Rasa lapar yang awalnya menghinggapi Nisa kini menguap entah kemana. Bryan berhasil mengusir Nisa pelan dari rumahnya. Usai makan siang, Nisa menarik lengan Ibunya, Rita agar segera pulang saja.

"Kok buru-buru? Nanti Om bisa antar kamu pulang. Kamu bisa main dulu sama Kak Alisha dan Kak Bryan." Nisa spontan menggeleng terlebih ketika ia berbalik dan Bryan seolah hendak memakannya.

"N-nisa harus buat PR, Om. Besok harus dikumpulkan soalnya, jadi Nisa takut nanti bisa kemaleman. Jadi..." Rita tersenyum dan memotong omongan Nisa.

"Iya, Mas. Gak apa. Lain kali aja anak-anak main sama-sama.
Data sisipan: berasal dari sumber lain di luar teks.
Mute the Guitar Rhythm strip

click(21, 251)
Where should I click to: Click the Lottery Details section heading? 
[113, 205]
Gak usah dianterin gak apa kok, kami bisa naik taksi," ujar Rita sembari tersenyum.

"Tapi..."

"Beneran gak apa. Nanti aku telepon kalo udah di rumah ya!" sambung Rita lagi berusaha agar Hans jangan merasa tidak enak. Hans akhirnya mengangguk. Rita tau bahwa Nisa merasa tak nyaman di rumah Hans. Dan ia tak ingin memaksa putrinya dalam situasi yang akan membuatnya stress.
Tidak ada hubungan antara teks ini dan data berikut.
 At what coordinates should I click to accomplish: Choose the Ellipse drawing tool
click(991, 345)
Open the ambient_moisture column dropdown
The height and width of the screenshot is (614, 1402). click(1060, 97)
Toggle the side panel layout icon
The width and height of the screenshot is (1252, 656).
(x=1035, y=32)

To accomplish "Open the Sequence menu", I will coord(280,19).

Usai pamit keduanya lalu melambaikan tangan melalui taksi yang mereka tumpangi. Di dalam taksi itu, Nisa dan Ibunya berbicara pada satu sama lain.

"Bunda tau kamu berbohong. PR kamu kan udah selesai semua," ujar Rita setengah berbisik. Nisa menoleh pada Ibunya dan tersenyum.
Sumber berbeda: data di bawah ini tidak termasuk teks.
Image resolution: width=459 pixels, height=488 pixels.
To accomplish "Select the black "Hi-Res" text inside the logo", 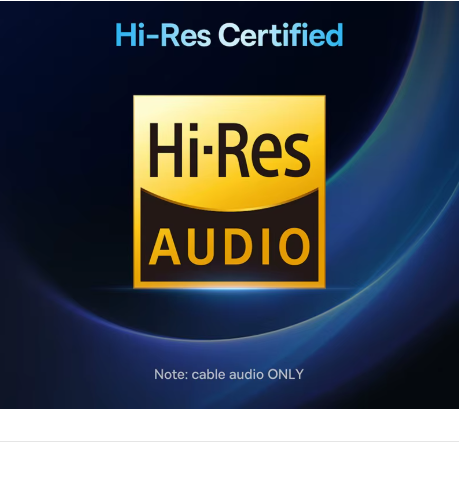I will (x=230, y=150).
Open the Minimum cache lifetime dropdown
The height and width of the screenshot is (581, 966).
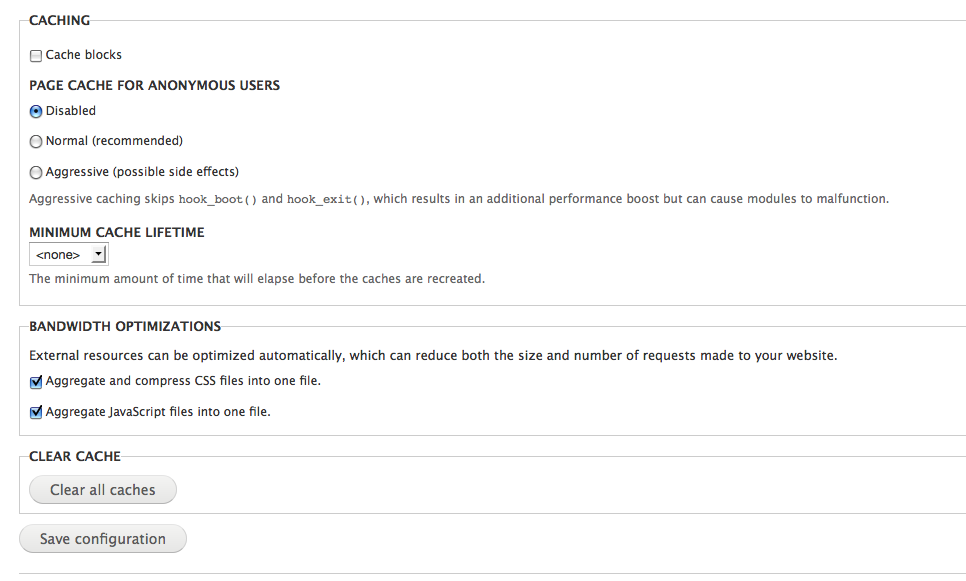tap(69, 254)
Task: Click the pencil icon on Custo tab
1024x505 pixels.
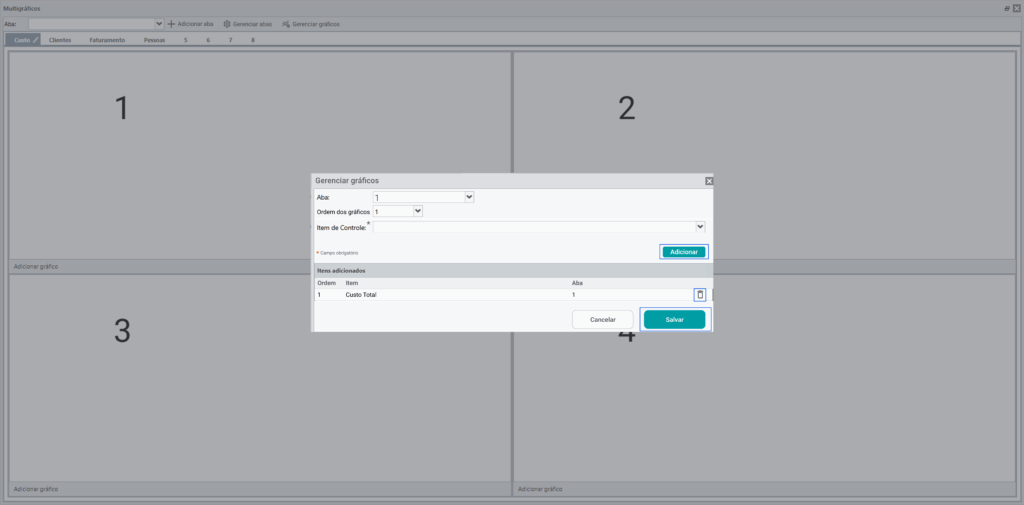Action: [x=36, y=40]
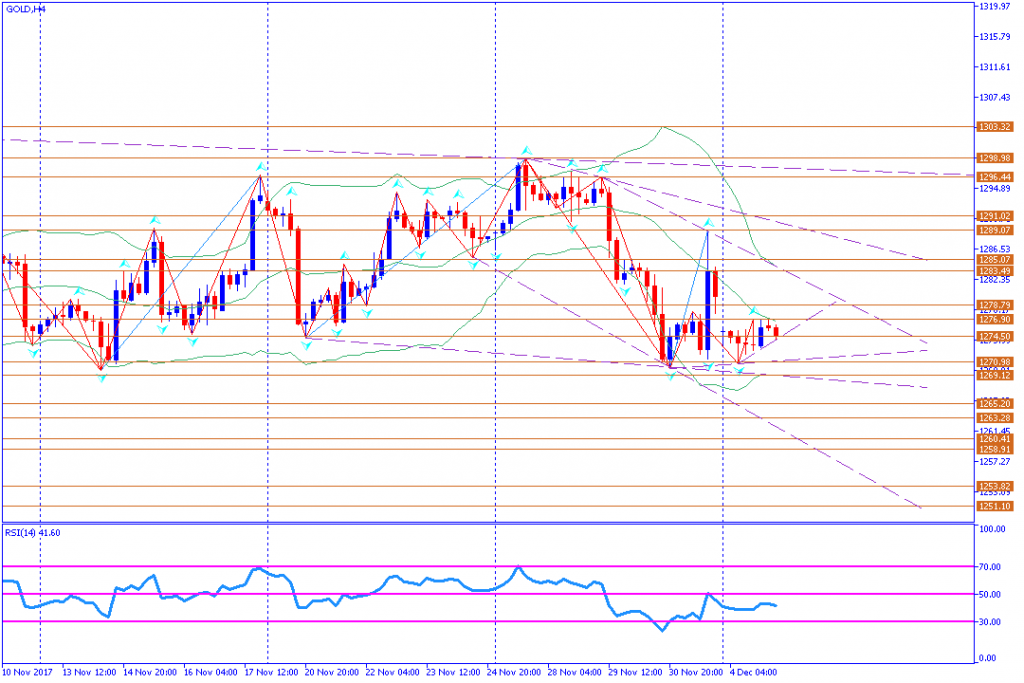Click the 17 Nov 12:00 date label

click(266, 674)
"Maafin Nisa ya, Bunda. Nisa..."

"Bunda ngerti. Bunda gak mau memaksa kamu untuk menerima pernikahan ini. Bunda akan bicara lagi sama Om Hans, mungkin kami gak perlu..."

"Jangan, Nisa senang Bunda ada yang jagain." Rita tersenyum dan membelai rambut panjang Nisa yang indah.

"Kita masih bisa hidup berdua bersama selamanya, Bunda gak apa," bisik Rita dengan mata berkaca-kaca dan senyuman yang tak lekang dari bibirnya. Hati Nisa berdetak saat mendengar kalimat dari Ibunya. Apa yang Nisa kecil lakukan agar Ibunya bahagia? Dari kecil ia tak pernah melihat Ayah kandungnya. Yang ia tau hanyalah, sang Ayah meninggalkan Ibunya saat sedang mengandung Nisa. Tanpa bekas tanpa jejak.

"Jangan dibatalin Bunda. Nisa pengen lihat Bunda menikah lagi," ujar Nisa menelan segala penolakan Bryan, calon Kakak tirinya.

"Kamu yakin?" Nisa mengangguk sekali lagi dan memeluk Ibunya.